_TEXT:_
** Begin **

Dyr og Data

Data visualisation — groups, facets, stats

Gavin Simpson

Aarhus University

Mona Larsen

Aarhus University

2024-09-12

Introduction

In this section, we’ll look at

  • groups
  • facets and the concept of small multiples
  • stats

Data

In this video we’ll use the penguins data set from the palmerpenguins 📦

We’ll also make use of the GB bovine TB data set

library("palmerpenguins")
library("ggplot2")
library("dplyr")
library("readxl")

bovine <- read_xlsx("data/bovine-tb/gb-tb-stats.xlsx") |>
  mutate(date = as.Date(date), year = format(date, "%Y"),
    doy = as.numeric(format(date, "%j"))) |>
  rename(n_cases = n_not_otf)

Some defaults

# labels
cases_lab <- "Number of cases"
doy_lab <- "Day of year"
tb_labs <- labs(x = doy_lab, y = cases_lab)

penguin_labs <- labs(x = "Bill length (mm)", y = "Flipper length(mm)")

# base plot
plt <- bovine |> ggplot(aes(x = doy, y = n_cases))

What went wrong here?

** End **

_GIVEN TASK A:_
Copy the data visualization text from "In this video" to "rename(n_cases = n_not_otf)", swapping the word "bovine" for "cattle".
_GIVEN TASK B:_
Decide whether each statement agrees with the data visualization text, and quote the deciding words for each: (i) The section covers facets. (ii) In the default labels, the y-axis label for the bovine TB plots is "Day of year". (iii) The bovine TB data are read with read_xlsx.

_DATA LISTING:_
** Begin **

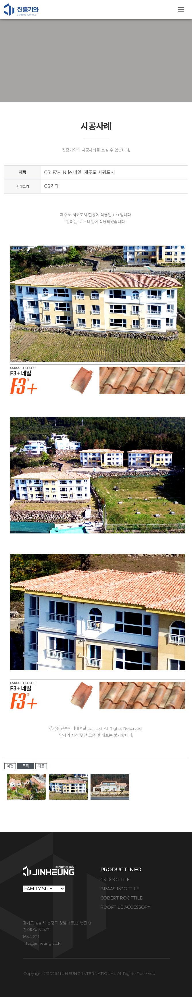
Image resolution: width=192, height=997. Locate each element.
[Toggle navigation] (181, 10)
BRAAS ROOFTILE (119, 888)
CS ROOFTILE (115, 879)
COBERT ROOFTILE (121, 898)
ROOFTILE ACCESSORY (125, 907)
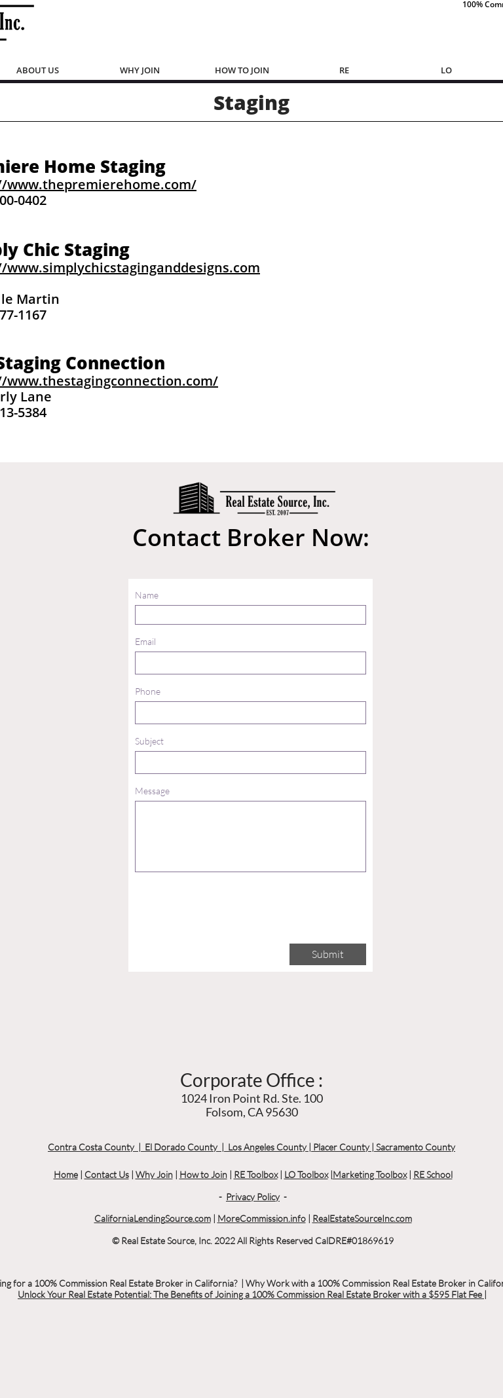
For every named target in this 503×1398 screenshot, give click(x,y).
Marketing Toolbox (370, 1174)
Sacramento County (415, 1146)
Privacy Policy (253, 1196)
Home (66, 1174)
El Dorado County (181, 1146)
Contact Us (106, 1174)
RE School (433, 1174)
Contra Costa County (91, 1146)
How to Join (203, 1174)
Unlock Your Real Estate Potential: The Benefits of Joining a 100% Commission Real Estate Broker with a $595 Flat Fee (251, 1294)
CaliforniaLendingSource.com (152, 1218)
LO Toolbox (306, 1174)
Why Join (154, 1174)
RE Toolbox (256, 1174)
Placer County (341, 1146)
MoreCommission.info (261, 1218)
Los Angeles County (267, 1146)
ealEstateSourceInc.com (365, 1218)
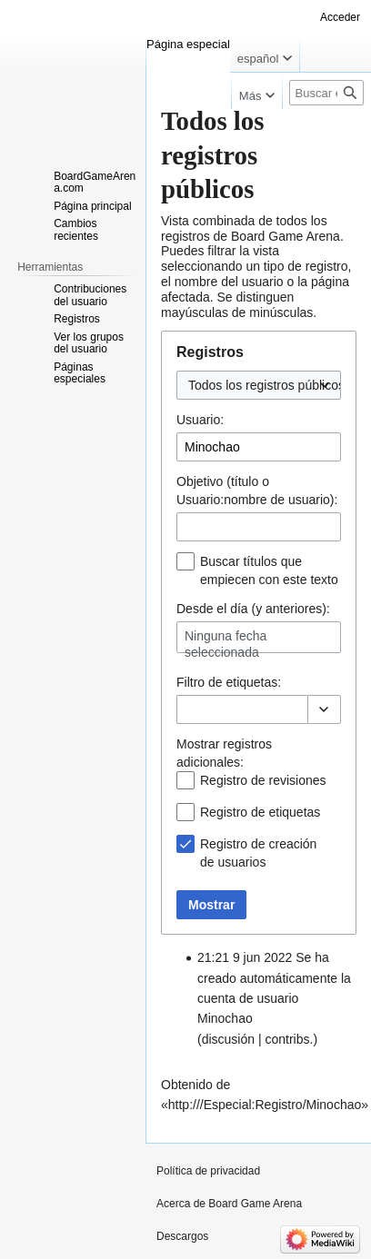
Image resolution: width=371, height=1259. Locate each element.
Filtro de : (228, 682)
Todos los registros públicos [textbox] (266, 385)
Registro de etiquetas (260, 812)
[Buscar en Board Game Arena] (326, 92)
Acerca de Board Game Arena (229, 1203)
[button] (324, 709)
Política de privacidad (208, 1171)
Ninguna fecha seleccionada (225, 644)
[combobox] (258, 385)
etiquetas (251, 682)
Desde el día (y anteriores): (253, 608)
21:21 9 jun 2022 (244, 957)
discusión (228, 1039)
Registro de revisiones (263, 780)
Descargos (182, 1236)
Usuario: (200, 419)
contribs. (289, 1039)
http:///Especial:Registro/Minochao (264, 1104)
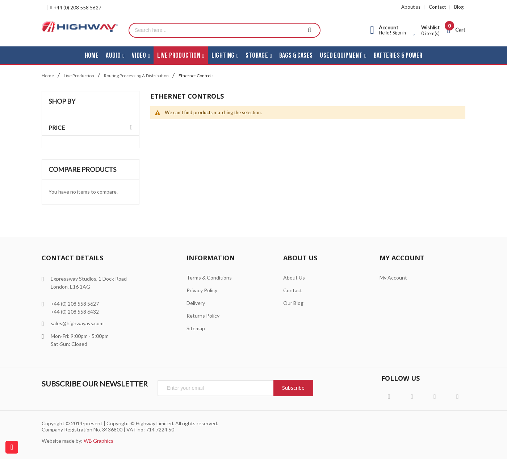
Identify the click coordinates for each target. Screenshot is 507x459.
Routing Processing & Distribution (136, 75)
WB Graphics (98, 441)
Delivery (196, 303)
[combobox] (214, 30)
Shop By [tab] (62, 101)
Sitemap (196, 328)
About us (410, 7)
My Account (393, 277)
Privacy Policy (202, 290)
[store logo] (80, 26)
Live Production (79, 75)
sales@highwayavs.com (77, 323)
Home (48, 75)
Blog (459, 7)
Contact (437, 7)
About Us (294, 277)
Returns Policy (203, 316)
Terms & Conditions (209, 277)
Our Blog (293, 303)
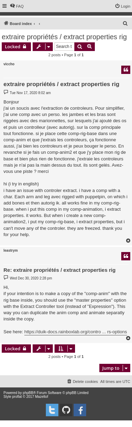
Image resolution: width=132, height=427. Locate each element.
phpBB (28, 393)
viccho (9, 64)
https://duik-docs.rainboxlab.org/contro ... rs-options (75, 331)
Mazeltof (41, 397)
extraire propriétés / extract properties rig (64, 37)
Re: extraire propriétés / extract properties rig (59, 270)
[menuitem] (17, 6)
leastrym (10, 250)
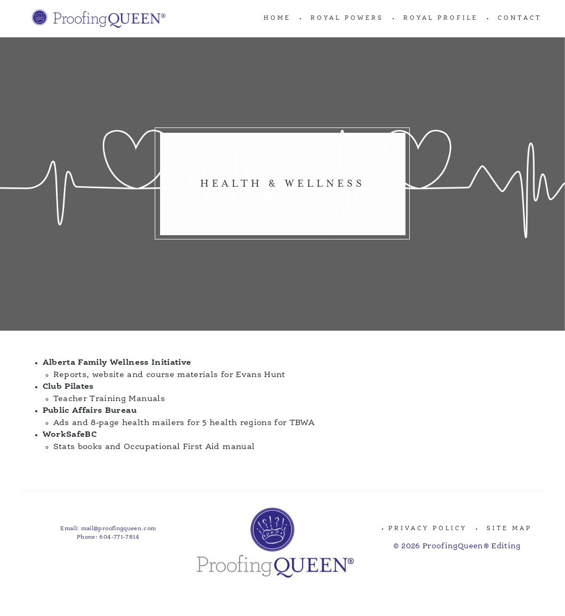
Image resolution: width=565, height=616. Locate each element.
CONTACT (520, 18)
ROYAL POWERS (347, 18)
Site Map (509, 529)
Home (277, 18)
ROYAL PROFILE (440, 18)
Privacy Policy (427, 529)
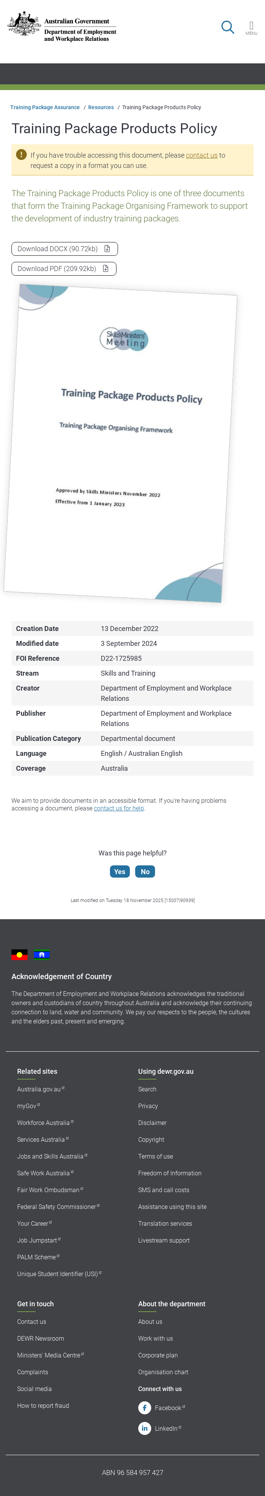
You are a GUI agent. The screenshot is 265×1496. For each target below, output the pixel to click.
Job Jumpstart (37, 1240)
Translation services (165, 1223)
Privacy (148, 1106)
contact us (202, 155)
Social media (34, 1389)
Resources (101, 107)
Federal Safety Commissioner (56, 1206)
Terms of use (155, 1156)
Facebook (168, 1408)
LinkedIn (166, 1428)
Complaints (32, 1372)
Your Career (32, 1223)
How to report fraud (43, 1405)
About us (150, 1321)
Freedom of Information (170, 1173)
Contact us (31, 1321)
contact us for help (119, 808)
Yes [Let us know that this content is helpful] (119, 872)
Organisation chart (163, 1372)
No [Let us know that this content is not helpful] (145, 872)
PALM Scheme (36, 1257)
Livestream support (164, 1240)
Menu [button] (251, 33)
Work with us (155, 1338)
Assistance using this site (172, 1206)
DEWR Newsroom (40, 1338)
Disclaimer (152, 1122)
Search (147, 1089)
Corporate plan (158, 1355)
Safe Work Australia (43, 1173)
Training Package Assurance (45, 107)
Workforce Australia (43, 1122)
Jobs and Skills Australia (50, 1156)
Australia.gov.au (39, 1089)
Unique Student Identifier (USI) (57, 1274)
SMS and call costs (163, 1190)
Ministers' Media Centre (48, 1355)
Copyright (151, 1139)
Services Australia (41, 1139)
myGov (26, 1106)
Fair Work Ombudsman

** End **

_FINAL RESULT A:_
In this video we’ll use the penguins data set from the palmerpenguins 📦

We’ll also make use of the GB cattle TB data set

library("palmerpenguins")
library("ggplot2")
library("dplyr")
library("readxl")

cattle <- read_xlsx("data/cattle-tb/gb-tb-stats.xlsx") |>
  mutate(date = as.Date(date), year = format(date, "%Y"),
    doy = as.numeric(format(date, "%j"))) |>
  rename(n_cases = n_not_otf)

_FINAL RESULT B:_
(i) Yes: "facets and the concept of small multiples"
(ii) No: "tb_labs <- labs(x = doy_lab, y = cases_lab)"
(iii) Yes: "bovine <- read_xlsx("data/bovine-tb/gb-tb-stats.xlsx")"